**Tasks to complete**
a. Condense the paragraph in the Le Mans passage that begins "Second is endurance" into a short bulleted list, keeping its main facts.
b. Answer these questions from the Le Mans passage:
(i) Which cars do some people think are the best?
(ii) What benefits acceleration out of curves?
(iii) What do spoilers and other dams increase, and at what cost?
c. Carry the Le Mans passage forward, starting after its final sentence.

**Supplied passage**
__________________________________________________

People think open wheel, thin bodied cars are the best. Others are excited by speed and speed alone. But Le Mans has always forced people to design in many ways, and leverage production for many benefits.

First are the curves. You must handle them well. Covered, thicker production cars also get to leverage traction, stability and other control innovations out-of-the-box. Braking and other improvements are also flushed out in production.

Second is endurance. Production cars have proven drive trains, braking systems and other systems that survive better in 12 and 24 hour, 1,000+ km and even mile runs. The more that can be put into production that can deal with the torture, the more that can be leveraged for racing. Heck, even A/C for the drivers is a comfort that adds up in endurance racing.

Third is the types of speed, including acceleration. Acceleration out of curves is benefited by traction and stability control. Speed is not always speed alone, as spoilers and other dams increase lateral-G capability at higher speeds at the cost of speed. And sometimes, speed is overkill, and a self-defeating issue.

__________________________________________________

**Data below**
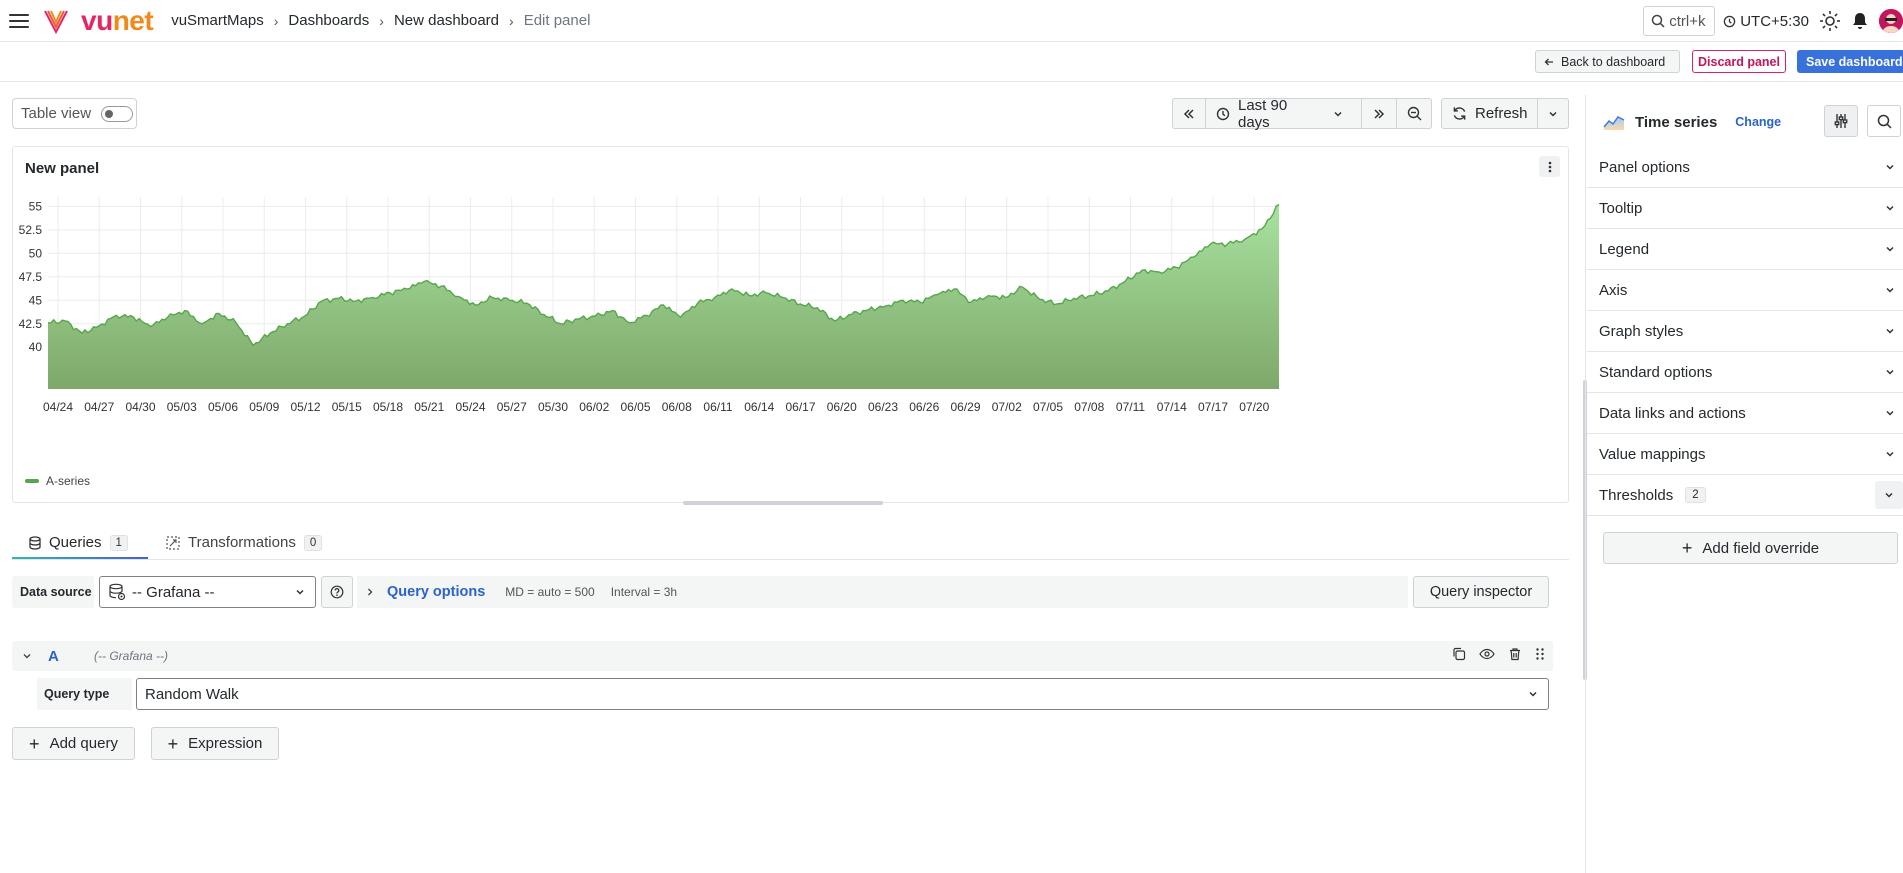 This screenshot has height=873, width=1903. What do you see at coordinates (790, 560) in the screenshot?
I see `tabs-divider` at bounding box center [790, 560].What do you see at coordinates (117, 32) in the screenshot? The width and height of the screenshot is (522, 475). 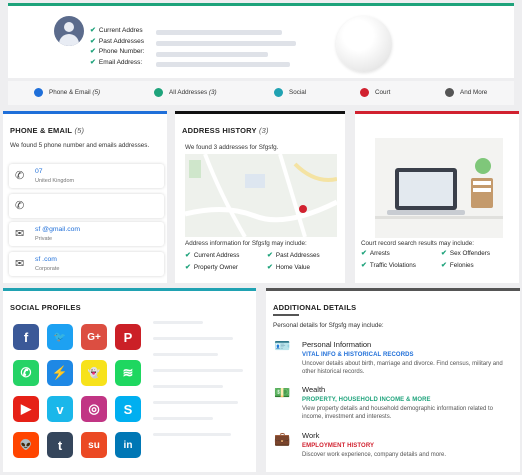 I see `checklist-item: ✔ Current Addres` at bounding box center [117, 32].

__________________________________________________

**Responses per task**
a.
- Endurance is the second factor.
- Production cars have proven drive trains, braking systems and other systems that hold up better in 12- and 24-hour runs and in runs of 1,000+ km or even miles.
- The more that production can handle this punishment, the more racing can draw on it.
- Even A/C for drivers is a comfort that adds up in endurance racing.

b.
(i) Open wheel, thin bodied cars.
(ii) Traction and stability control.
(iii) Lateral-G capability at higher speeds, at the cost of speed.

c.
Le Mans has many curves, along with its stretches. The best cars can dive into and pull out of a curve as good as they can handle the straightaways.

Racing Denise's body, even covered, I'd hug those curves. There would be times to build up speed with her, but it's in that handling that makes it so good. She's got speed, no one should mistake otherwise. Taking her unrestrained, with her extremely small, 19" mid-section, slicing her fanging hips, while cupping her bust is just going to finish the race way too fast. One has to slow down, and enjoy curves -- covered, letting the anticipation build.

Even Le Mans had to add more curves to a few of its straightaways in the '90s to slow people down below 240mph (400kph) by the '90s. Finishing too quickly gets old.